Trigonometry or "measure of triangles" is an important and useful area of mathematics that naturally connects concepts and methods of geometry and algebra. Trigonometric Methods builds on the Course 1 geometry unit, Patterns in Shape, and the Course 2 unit, Coordinate Methods. In Course 1, students explored the rigidity of triangles and minimal conditions that are sufficient to completely determine a triangle's size and shape. Once a triangle is completely determined, a next logical question is "How can the measures of the triangle's unknown, but rigidly determined, sides and angles be calculated?". Trigonometry provides those methods, namely, trigonometric ratios for right triangles and the Law of Sines and Law of Cosines for any triangle.

Unit Overview
In this unit, students develop the ability to use right triangle trigonometry to solve triangulation and indirect measurement problems.

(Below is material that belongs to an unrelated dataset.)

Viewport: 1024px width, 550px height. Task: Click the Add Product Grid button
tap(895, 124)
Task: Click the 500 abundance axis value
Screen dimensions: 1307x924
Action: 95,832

The also begin to develop an understanding of trigonometric functions.

Objectives of the Unit
  • Explore the sine, cosine, and tangent functions defined in terms of a point on the terminal side of an angle in standard position in a coordinate plane
  • Explore properties and applications of the sine, cosine, and tangent ratios of acute angles in right triangles
  • Determine measures of sides and angles for nonright triangles using the Law of Sines and Law of Cosines
  • Use the Law of Sines and Law of Cosines to solve a variety of applied problems that involve triangulation
  • Describe the conditions under which two, one, or no triangles are determined given the lengths of two sides and the measure of an angle not included between the two sides

Sample Overview
The sample student material below is from Lesson 2, "Using Trigonometry in Any Triangle." Students prove and use the Law of Sines in this investigation. Embedded in this work is solving proportions.

Instructional Design
Throughout the curriculum, interesting problem contexts serve as the foundation for instruction. As lessons unfold around these problem situations, classroom instruction tends to follow a four-phase cycle of classroom activities—Launch, Explore, Share and Summarize, and Apply. This instructional model is elaborated under Instructional Design.

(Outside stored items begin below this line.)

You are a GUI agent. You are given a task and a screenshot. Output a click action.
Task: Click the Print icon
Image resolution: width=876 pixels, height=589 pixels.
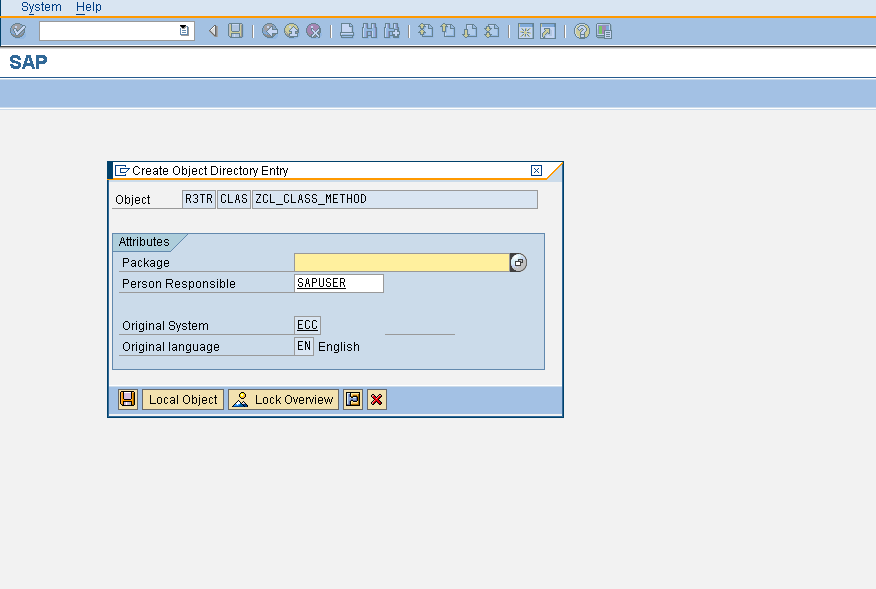[x=346, y=31]
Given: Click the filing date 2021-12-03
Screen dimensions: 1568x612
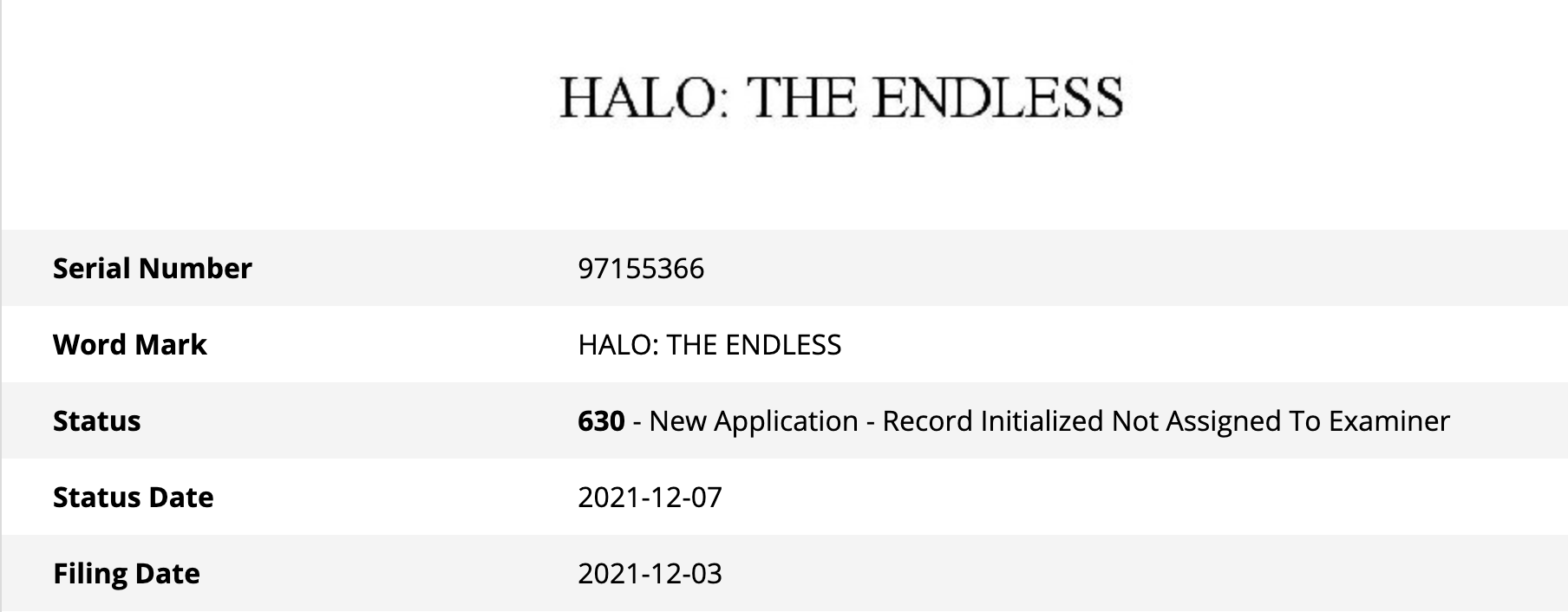Looking at the screenshot, I should coord(650,574).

View the Unit Table of Contents and Sample Lesson Material
You will need the free Adobe Acrobat Reader software to view and print the sample material.

How the Geometry and Trigonometry Strand Continues
In Course 3 Units 1 and 3, students extend their ability to reason formally in geometric settings. Deductive reasoning is used to prove theorems concerning parallel lines and transversals, angle sums of polygons, similar and congruent triangles and their application to special quadrilaterals, and necessary and sufficient conditions for parallelograms. Circular functions (sine and cosine) are used to model periodic change in Unit 6, Circles and Circular Functions.
     In Course 4: Preparation for Calculus, geometry and algebra become increasingly intertwined. Students develop understanding of two-dimensional vectors and their application and the use of parametric equations in modeling linear, circular, and other nonlinear motion. In addition, students intending to pursue programs in the mathematical, physical, and biological sciences, or engineering extend their ability to visualize and represent three-dimensional surfaces using contours, cross sections, and reliefs; and to visualize and sketch surfaces and conic sections defined by algebraic equations. They also extend their understanding of, and ability to reason with, trigonometric functions to prove or disprove trigonometric identities and to solve trigonometric equations. They also geometrically represent complex numbers and apply complex number operations to find powers and roots of complex numbers expressed in trigonometric form. (See the CPMP Courses 1-4 descriptions.)